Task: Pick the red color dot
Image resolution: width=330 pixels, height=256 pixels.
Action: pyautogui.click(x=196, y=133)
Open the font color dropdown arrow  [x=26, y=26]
==
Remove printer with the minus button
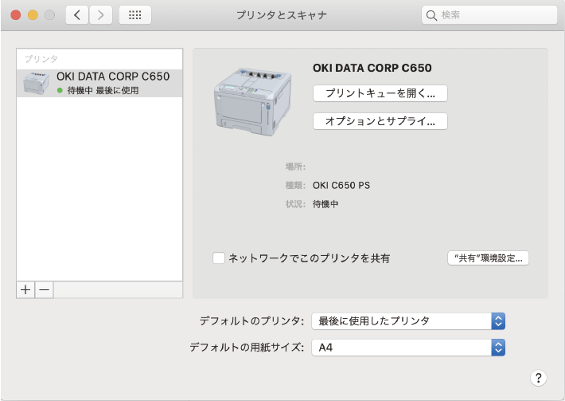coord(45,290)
* * *
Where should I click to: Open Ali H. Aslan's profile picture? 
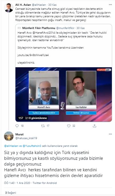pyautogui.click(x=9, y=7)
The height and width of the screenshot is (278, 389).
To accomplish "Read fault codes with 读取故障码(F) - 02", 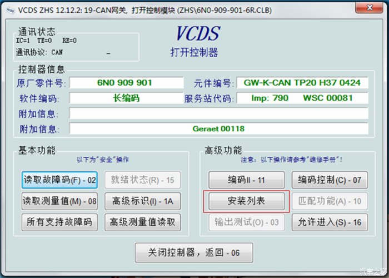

WHAT TO DO:
What number of lines in the listing contain the word "color"? Supply the number with no accompanying text.

ANSWER TO THE PROBLEM:
2